● **Lista de exercícios**:
1. Segundo o trecho sobre a assistência religiosa nos estabelecimentos penais, por que o religioso deve acatar as determinações legais e as normas internas de cada entidade de internação coletiva? Responda em uma a três frases.
2. No trecho sobre a assistência religiosa nos estabelecimentos penais, substitua "fotocópias autenticadas" por "cópias autenticadas" e reproduza a parte que começa com as palavras contendo "Para o credenciamento" e termina com "idoneidade moral ilibada.".

● **Trecho da página**:
'''

O art. 5º desse Decreto exige que a entidade religiosa interessada em prestar assistência promova o seu cadastramento e indique os seus representantes para serem credenciados. Portanto, as organizações religiosas (igrejas) são cadastradas e os religiosos (capelães) são credenciados no órgão competente. O art. 5º enumera os documentos necessários para tais providências. Para o cadastramento das entidades religiosas devem ser apresentadas fotocópias autenticadas dos seguintes documentos: a) Estatuto social devidamente registrado em Cartório de Registro de Pessoa Jurídica; b) Ata de eleição e posse de seus dirigentes, devidamente registrada em Cartório; c) Cadastro Nacional de Pessoa Jurídica - CNPJ; e, d) Termo de Identificação, de idoneidade e Responsabilidade, subscrito pelo órgão competente ou majoritário de representação da Associação Religiosa.

Para o credenciamento das pessoas que vão ministrar a assistência religiosa, são exigidas fotocópias autenticadas dos documentos: a) carteira de identidade; b) comprovante de residência; c) comprovante da condição de membro de instituição religiosa há pelo menos seis meses. Devem atender ainda aos seguintes requisitos: a) ser maior de 18 anos; b) estar no exercício de seus direitos civis e políticos; c) estar em condição regular no país, se for estrangeiro; e, d) possuir idoneidade moral ilibada.

O § 2º do art. 5º ressalva que, em face da natureza do estabelecimento penal, poderá ser exigido que o religioso não seja egresso e não possua vinculo de parentesco com interno de qualquer dos estabelecimentos penais do Distrito Federal. O parágrafo seguinte acrescenta que poderão ser exigidos ainda outros requisitos, diante das peculiaridades de cada unidade, o que deverá ser feito mediante Portaria especifica.

O art. 6º do supracitado Decreto enfatiza que o religioso, ao realizar as suas atividades, deverá acatar as “determinações legais e as normas internas de cada entidade de internação coletiva, a fim de não por em risco as condições do internado, dos prestadores de serviços na internação e a segurança do ambiente”.

No art. 7º está prevista a suspensão do credenciamento pelo prazo de até 90 (noventa) dias. Isso, na hipótese de o religioso ter comportamento incompatível com as finalidades da assistência religiosa, ou ainda provocar disputa ou confronto entre as celebrações realizadas por outra entidade religiosa. Caso ocorra a reincidência, o credenciamento do pastor, ministro ou voluntário leigo poderá ser cancelado e obviamente ser impedido de continuar prestando o serviço.

'''

● **Dados para análise**:
'''

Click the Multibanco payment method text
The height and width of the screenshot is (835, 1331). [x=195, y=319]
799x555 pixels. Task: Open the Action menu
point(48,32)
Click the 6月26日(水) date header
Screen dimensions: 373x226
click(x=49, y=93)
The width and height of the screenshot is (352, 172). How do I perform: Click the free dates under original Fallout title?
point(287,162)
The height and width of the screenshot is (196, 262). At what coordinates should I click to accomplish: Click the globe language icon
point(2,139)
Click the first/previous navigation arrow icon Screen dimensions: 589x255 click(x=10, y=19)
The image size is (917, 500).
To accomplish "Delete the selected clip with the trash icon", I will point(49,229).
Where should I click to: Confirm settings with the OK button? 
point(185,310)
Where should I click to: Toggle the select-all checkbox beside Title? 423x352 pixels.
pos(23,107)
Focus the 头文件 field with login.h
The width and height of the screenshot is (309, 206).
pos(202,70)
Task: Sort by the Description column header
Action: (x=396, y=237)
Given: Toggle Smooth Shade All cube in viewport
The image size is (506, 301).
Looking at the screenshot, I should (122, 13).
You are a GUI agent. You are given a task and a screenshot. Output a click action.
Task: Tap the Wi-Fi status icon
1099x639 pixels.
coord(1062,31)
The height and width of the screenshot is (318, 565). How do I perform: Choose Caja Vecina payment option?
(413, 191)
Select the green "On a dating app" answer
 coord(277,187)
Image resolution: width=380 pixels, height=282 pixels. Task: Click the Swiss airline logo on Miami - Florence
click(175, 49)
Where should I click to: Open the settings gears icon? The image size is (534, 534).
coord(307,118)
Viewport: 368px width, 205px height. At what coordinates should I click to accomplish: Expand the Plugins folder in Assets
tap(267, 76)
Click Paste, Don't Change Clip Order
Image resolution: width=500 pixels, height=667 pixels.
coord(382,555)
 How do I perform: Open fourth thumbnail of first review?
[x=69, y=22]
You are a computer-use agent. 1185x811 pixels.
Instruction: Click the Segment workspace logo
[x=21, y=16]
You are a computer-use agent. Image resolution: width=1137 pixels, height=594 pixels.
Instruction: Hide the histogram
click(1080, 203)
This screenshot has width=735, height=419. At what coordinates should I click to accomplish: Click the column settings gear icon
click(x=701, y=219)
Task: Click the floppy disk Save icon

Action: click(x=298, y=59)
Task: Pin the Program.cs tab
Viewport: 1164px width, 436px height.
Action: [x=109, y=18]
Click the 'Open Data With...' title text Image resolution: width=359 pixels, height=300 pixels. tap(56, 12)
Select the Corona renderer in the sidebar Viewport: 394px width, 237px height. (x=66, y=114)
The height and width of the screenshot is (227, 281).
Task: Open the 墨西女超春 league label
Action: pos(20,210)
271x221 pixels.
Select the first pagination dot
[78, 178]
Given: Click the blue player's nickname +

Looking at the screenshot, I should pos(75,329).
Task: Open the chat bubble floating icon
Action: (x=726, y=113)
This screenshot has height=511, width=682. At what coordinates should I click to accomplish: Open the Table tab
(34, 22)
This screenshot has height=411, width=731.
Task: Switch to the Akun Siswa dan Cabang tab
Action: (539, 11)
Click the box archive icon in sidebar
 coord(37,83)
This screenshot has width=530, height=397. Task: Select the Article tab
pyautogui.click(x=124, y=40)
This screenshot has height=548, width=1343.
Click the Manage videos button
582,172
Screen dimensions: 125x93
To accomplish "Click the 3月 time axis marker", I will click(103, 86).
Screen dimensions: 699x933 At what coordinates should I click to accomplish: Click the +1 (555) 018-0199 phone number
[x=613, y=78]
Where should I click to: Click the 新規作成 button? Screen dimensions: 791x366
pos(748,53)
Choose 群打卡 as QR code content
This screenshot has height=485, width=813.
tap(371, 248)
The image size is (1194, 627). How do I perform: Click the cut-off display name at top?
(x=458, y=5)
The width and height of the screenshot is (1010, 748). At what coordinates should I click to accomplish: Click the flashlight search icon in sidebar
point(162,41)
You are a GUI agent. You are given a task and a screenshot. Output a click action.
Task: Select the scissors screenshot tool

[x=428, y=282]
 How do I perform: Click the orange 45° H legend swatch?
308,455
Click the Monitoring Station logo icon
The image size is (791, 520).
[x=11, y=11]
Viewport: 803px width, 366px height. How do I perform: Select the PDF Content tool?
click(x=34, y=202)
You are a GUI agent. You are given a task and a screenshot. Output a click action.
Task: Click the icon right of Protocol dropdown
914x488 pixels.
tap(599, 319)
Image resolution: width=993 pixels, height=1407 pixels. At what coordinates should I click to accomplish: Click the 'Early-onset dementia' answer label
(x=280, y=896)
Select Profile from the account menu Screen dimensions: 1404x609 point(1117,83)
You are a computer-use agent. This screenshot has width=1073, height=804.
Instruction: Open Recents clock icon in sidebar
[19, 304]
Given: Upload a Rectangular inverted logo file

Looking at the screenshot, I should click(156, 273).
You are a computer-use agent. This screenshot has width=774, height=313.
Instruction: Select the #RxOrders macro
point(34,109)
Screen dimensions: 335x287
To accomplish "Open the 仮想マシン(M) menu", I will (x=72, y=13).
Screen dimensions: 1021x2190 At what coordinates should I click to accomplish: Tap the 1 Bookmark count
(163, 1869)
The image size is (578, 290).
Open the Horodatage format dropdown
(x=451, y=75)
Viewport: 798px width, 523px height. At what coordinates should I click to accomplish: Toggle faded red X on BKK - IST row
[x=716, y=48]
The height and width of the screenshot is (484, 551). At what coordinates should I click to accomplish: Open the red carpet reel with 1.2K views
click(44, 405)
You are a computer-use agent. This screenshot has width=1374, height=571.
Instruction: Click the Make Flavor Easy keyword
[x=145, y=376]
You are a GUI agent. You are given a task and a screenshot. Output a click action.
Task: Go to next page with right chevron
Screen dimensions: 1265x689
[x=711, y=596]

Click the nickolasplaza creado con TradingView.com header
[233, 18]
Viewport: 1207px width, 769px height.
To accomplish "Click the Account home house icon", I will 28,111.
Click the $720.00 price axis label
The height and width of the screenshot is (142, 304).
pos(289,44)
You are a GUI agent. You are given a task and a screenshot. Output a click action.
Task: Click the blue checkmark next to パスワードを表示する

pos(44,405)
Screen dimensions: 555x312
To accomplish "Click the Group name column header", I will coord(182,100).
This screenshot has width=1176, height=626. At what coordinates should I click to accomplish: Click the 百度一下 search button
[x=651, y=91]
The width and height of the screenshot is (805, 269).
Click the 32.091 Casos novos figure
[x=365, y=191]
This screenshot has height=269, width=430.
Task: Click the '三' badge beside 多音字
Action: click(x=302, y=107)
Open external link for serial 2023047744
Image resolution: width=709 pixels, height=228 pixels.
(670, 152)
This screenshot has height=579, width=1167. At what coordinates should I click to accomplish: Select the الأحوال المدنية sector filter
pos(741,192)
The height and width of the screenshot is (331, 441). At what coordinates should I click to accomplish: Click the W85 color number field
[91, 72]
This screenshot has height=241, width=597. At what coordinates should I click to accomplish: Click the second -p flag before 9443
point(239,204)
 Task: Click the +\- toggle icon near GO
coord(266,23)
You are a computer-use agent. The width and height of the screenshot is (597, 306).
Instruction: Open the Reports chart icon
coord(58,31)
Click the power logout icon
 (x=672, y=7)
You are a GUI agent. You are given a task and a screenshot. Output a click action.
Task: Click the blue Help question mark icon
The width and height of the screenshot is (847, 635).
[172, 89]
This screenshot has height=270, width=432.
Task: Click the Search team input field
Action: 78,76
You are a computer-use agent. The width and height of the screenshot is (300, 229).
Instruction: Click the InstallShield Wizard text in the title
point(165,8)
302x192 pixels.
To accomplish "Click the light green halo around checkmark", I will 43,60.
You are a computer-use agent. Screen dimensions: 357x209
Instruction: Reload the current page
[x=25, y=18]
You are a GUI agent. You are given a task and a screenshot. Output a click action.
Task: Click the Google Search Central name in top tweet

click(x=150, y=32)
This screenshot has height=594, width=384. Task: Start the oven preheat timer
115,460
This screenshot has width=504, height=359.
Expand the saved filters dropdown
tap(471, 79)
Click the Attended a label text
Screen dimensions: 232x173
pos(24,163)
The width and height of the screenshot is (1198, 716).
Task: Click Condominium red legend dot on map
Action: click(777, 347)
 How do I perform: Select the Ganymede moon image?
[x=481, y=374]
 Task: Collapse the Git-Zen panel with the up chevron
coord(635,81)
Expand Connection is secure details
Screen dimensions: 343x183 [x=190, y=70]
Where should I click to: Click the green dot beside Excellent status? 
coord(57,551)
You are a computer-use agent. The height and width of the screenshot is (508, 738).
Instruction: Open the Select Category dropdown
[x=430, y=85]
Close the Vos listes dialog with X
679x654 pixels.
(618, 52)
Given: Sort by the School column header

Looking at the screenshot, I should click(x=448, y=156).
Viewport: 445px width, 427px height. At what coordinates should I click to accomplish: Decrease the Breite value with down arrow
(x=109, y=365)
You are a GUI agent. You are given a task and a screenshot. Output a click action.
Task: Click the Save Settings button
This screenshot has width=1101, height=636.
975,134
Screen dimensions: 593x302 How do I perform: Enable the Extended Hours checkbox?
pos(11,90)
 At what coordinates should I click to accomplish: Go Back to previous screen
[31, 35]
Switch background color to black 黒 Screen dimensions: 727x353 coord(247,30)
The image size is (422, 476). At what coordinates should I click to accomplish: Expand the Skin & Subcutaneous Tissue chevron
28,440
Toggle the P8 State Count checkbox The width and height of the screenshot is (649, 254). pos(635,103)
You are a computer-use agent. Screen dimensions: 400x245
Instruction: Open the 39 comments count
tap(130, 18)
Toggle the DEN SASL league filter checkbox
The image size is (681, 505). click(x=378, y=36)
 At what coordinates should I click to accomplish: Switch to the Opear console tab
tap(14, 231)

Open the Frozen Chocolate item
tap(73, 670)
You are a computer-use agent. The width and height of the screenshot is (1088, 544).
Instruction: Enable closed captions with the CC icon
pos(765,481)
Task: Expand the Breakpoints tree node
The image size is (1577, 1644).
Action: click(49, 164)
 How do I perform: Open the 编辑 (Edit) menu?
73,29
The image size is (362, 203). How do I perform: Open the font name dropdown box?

'''

● **Respostas dos exercícios**:
1. O religioso deve acatar essas determinações e normas para não pôr em risco as condições do internado e dos prestadores de serviços na internação. Também deve acatá-las para não pôr em risco a segurança do ambiente.

2.
Para o credenciamento das pessoas que vão ministrar a assistência religiosa, são exigidas cópias autenticadas dos documentos: a) carteira de identidade; b) comprovante de residência; c) comprovante da condição de membro de instituição religiosa há pelo menos seis meses. Devem atender ainda aos seguintes requisitos: a) ser maior de 18 anos; b) estar no exercício de seus direitos civis e políticos; c) estar em condição regular no país, se for estrangeiro; e, d) possuir idoneidade moral ilibada.